Rewrite the part of the entries that opens with the line containing "Identify the location of attribution-text: contributors" and closes with the line containing "(902, 402).", replacing "Identify the location" with "Give the position" and leaving everything else unchanged.
---------- INPUT RECORDS ----------
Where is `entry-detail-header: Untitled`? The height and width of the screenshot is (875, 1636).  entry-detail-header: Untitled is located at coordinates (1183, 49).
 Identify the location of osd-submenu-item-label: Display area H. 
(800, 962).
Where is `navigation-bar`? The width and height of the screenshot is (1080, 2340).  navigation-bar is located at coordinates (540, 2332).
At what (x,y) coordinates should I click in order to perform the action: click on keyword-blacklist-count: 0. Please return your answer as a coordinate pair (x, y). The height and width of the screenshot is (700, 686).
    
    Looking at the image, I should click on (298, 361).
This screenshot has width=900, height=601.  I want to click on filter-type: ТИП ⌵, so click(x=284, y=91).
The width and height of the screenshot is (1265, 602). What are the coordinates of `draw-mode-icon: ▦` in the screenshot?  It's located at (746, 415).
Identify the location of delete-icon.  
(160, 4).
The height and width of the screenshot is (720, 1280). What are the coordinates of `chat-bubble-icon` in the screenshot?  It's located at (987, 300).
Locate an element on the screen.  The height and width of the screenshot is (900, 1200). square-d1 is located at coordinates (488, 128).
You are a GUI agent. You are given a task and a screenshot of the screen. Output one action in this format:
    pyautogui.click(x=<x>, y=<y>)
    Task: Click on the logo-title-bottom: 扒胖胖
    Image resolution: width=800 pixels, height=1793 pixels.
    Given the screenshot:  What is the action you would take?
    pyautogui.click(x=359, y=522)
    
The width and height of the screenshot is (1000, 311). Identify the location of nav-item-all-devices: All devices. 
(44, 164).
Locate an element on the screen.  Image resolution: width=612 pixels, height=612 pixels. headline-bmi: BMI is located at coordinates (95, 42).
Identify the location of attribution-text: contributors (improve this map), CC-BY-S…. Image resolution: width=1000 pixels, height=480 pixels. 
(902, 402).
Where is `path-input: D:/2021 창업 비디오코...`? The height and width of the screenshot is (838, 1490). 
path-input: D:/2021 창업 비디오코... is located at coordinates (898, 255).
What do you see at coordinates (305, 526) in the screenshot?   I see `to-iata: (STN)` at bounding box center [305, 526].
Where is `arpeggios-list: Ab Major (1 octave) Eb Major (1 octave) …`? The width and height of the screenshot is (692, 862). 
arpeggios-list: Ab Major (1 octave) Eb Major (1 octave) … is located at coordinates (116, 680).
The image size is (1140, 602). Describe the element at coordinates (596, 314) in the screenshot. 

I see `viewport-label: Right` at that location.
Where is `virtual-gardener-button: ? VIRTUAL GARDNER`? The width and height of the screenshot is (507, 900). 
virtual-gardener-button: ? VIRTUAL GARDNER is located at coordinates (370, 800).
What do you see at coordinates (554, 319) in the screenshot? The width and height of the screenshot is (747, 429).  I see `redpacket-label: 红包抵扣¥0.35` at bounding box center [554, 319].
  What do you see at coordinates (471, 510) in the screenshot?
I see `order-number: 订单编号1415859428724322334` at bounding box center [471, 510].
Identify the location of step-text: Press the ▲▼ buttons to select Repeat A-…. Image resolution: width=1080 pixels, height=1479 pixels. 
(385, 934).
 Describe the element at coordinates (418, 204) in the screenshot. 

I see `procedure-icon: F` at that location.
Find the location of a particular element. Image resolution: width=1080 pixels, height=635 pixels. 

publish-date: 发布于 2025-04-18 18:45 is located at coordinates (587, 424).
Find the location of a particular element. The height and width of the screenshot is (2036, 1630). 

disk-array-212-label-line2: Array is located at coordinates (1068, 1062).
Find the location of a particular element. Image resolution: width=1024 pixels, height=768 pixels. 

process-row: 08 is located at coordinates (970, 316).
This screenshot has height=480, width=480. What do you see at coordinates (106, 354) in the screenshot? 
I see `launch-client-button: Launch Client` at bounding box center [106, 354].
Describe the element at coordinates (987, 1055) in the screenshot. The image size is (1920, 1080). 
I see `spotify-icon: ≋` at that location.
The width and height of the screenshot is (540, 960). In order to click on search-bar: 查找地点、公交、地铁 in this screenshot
----------
EXERCISE OUTPUT:
Give the position of attribution-text: contributors (improve this map), CC-BY-S…. Image resolution: width=1000 pixels, height=480 pixels. 
(902, 402).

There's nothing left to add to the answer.